If we have demonstrated above the necessity of elaborating a political system for the social-democracy, chiefly for its value to the party itself, this question has also a larger scope. The fear of middle-class utopianism has until now withheld our best thinkers from exerting themselves in this line. When Kautsky ventured a very modest step in this direction, he only wished to give a scientific completeness to his work. Works like those of Menger and Deslinière could only emphasize the opinion that every effort to give birth at the present time to the political system of the social-democracy, would suffer from the sterility of middle-class utopianism.

This however is not the case. It all depends on the method. If we follow the course, indicated by Menger and seek for the ideas or moral principles of the social-democracy, and if we make a juridical application of these, we remain within the limits of the utopian point of view. But if we appeal to history and consider which social organisation we are facing and what part of the same can be transferred to the regime of the proletariat, if we examine the growth and constitution of these social organs, if we deduct there from the general rules, the result can be very real and without suffering from more fancy, than we witness in every scientific work.

SET TASK A -
Set down the stretch of the passage on social-democracy from "If we have demonstrated" through "of middle-class utopianism.", copying it word for word.
SET TASK B -
According to the passage on social-democracy, what has until now withheld the best thinkers from exerting themselves in this line?
The rows after this passage are separate material with no connection to it.

Rows of pointing data -
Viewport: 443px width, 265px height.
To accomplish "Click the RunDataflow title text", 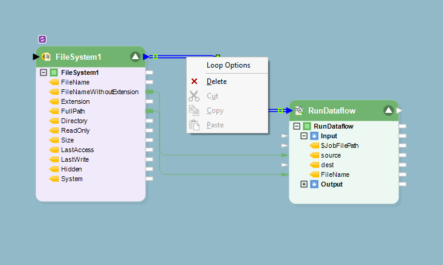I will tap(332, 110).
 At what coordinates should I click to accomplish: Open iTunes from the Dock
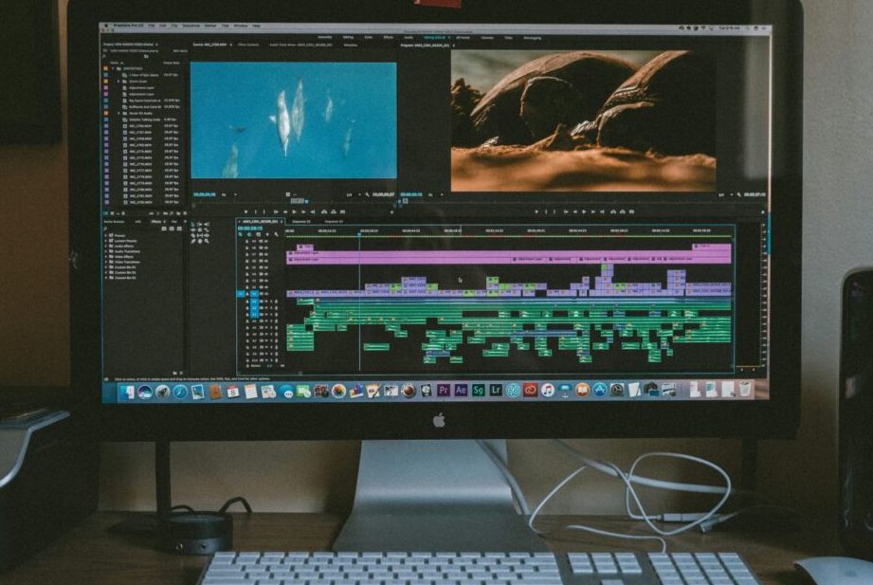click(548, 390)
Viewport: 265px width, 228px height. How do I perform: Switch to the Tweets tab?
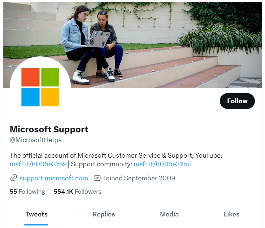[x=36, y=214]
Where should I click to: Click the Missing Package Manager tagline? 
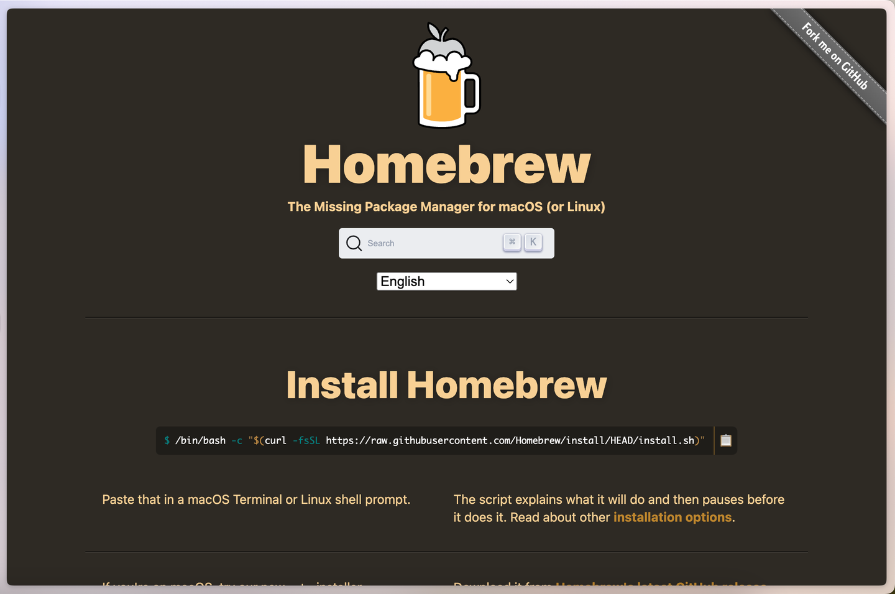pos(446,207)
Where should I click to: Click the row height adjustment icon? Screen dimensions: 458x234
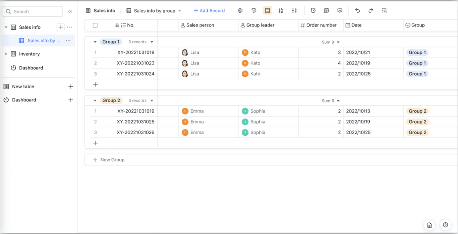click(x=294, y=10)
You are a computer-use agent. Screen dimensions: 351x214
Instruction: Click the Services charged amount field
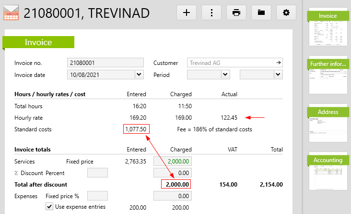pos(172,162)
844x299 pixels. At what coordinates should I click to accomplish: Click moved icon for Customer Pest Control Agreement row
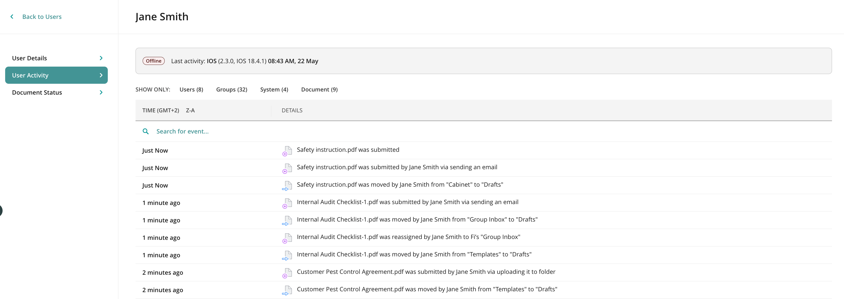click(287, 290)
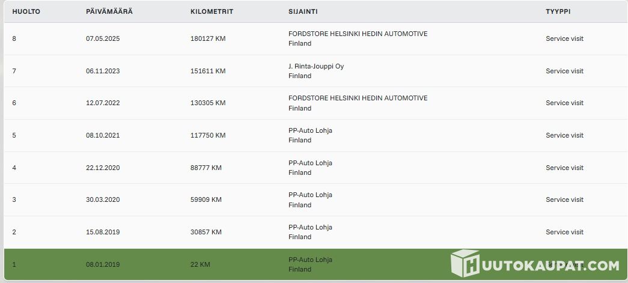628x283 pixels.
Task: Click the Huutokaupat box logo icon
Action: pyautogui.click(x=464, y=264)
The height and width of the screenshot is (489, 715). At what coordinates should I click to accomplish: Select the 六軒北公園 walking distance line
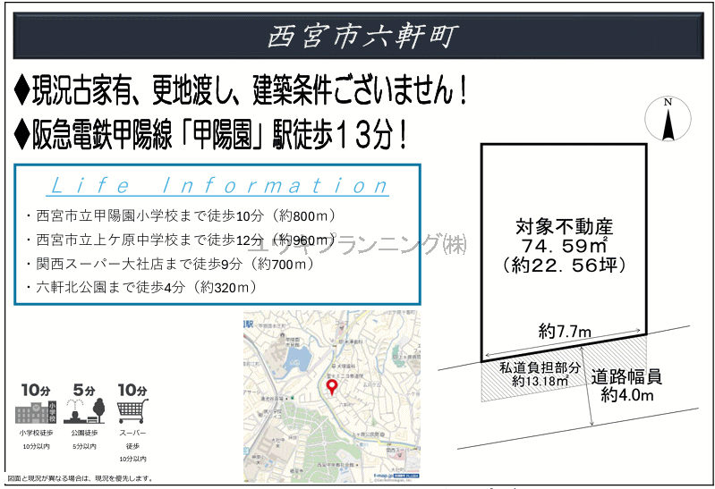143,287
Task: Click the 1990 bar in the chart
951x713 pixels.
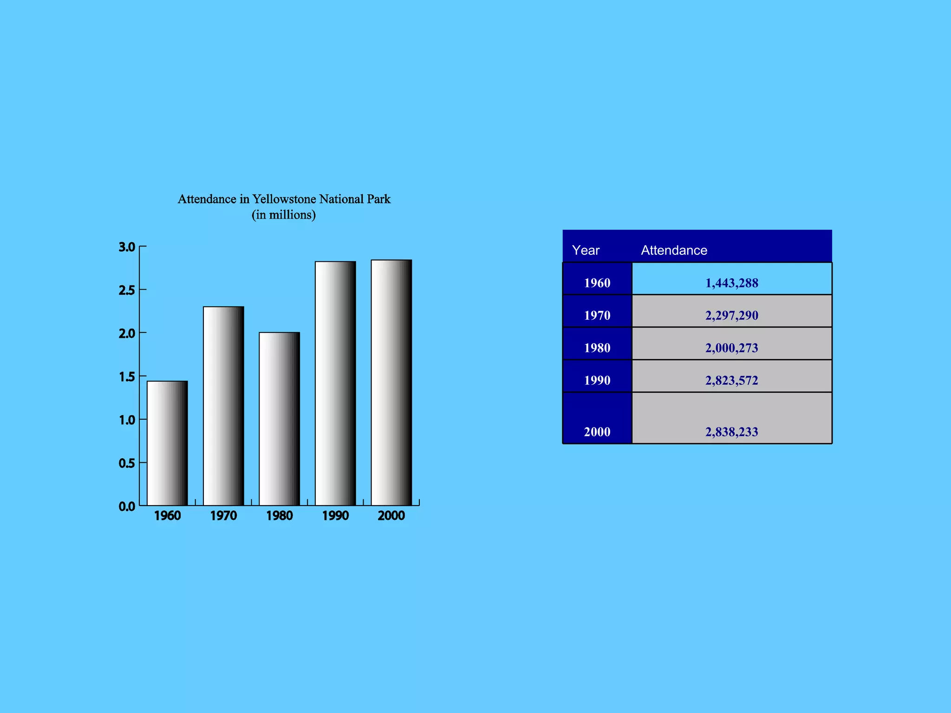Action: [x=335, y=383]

EXERCISE RESULT A -
If we have demonstrated above the necessity of elaborating a political system for the social-democracy, chiefly for its value to the party itself, this question has also a larger scope. The fear of middle-class utopianism has until now withheld our best thinkers from exerting themselves in this line. When Kautsky ventured a very modest step in this direction, he only wished to give a scientific completeness to his work. Works like those of Menger and Deslinière could only emphasize the opinion that every effort to give birth at the present time to the political system of the social-democracy, would suffer from the sterility of middle-class utopianism.

EXERCISE RESULT B -
The fear of middle-class utopianism.